International Women’s Day

8:17 pm

Photo of Louise PrattLouise Pratt (WA, Australian Labor Party) Share this | | Hansard source

Before beginning, I need to seek leave to speak a little beyond 10 minutes, certainly not longer than 20.

Leave granted.

This evening I rise to mark the occasion of International Women’s Day. International Women’s Day is a time to celebrate women’s achievements and their contribution to society. It is also a time to take stock of what remains to be done to ensure that all women are able to live full and productive lives, in their own interest and in the interest of their families and communities.
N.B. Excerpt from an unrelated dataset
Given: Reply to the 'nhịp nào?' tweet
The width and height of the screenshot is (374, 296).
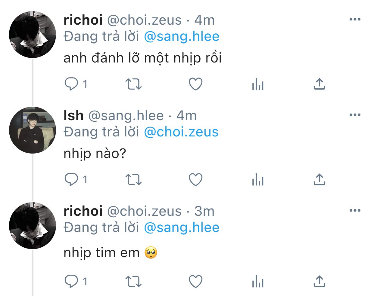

It is a time to remember both how far we have come and how far there is yet to go in the quest for equality and empowerment.

So today in recognition of International Women’s Day, I want to speak briefly about women’s workforce participation and the contribution that women’s paid work has made to their own empowerment, to the financial security of their families and to the productive capacity of this nation. I also want to touch on the barriers that remain to women’s full participation in the Australian workforce—barriers that constrain women’s personal development, limit their capacity to provide a secure economic future for themselves and their families and restrict their contribution to Australia’s productivity; barriers that see Australian women with significantly lower incomes than men throughout their working lives and with woefully inadequate retirement incomes.
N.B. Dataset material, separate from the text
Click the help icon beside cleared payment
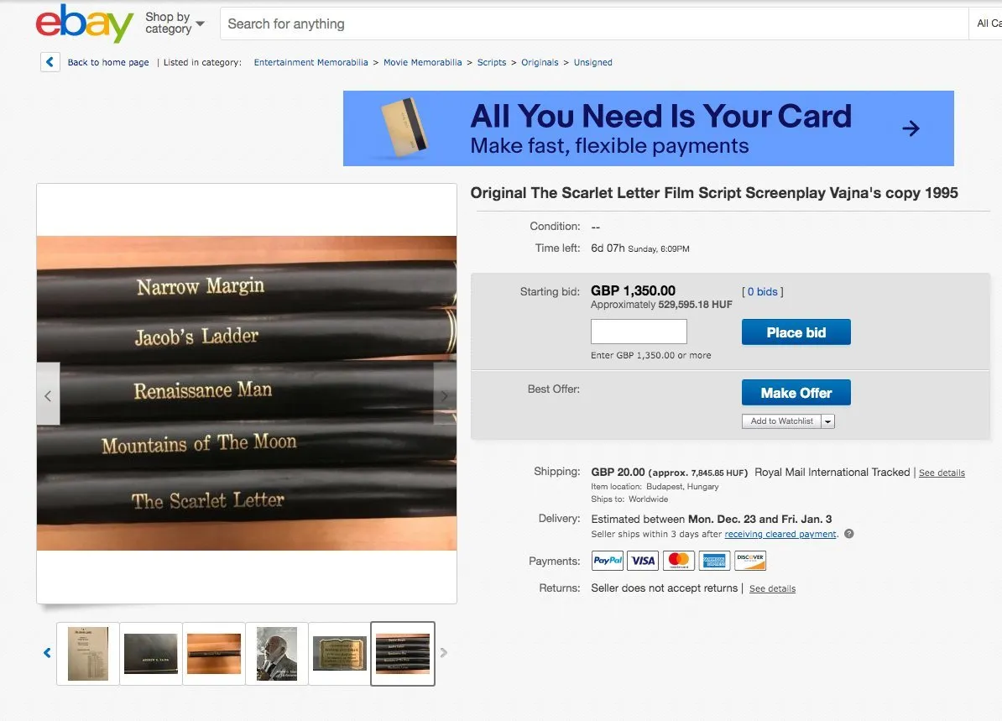 click(848, 534)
As I said in my first speech in this chamber, there is no doubt that access to paid work and the benefits that flow from it are central to individual wellbeing. This fact has long been recognised by Labor feminists and is increasingly central to Indigenous activism as well. For women as for men, access to work under reasonable conditions and for fair reward is vital to the individual’s social and economic wellbeing. It is equally valuable to those who depend on them. Welfare payments and tax benefits may provide immediate relief to families at risk of financial hardship. However, as the OECD recognises, increasing maternal employment is often a more effective means of raising family incomes and reducing the risk of child poverty. This should not surprise us. We know that the surest route to child poverty is living in a household without an adult breadwinner. Children in dual-earner families have a built-in level of security that children in single-earner families lack. Living in a dual-earner household offers children greater protection in the event of parental separation, retrenchment or illness.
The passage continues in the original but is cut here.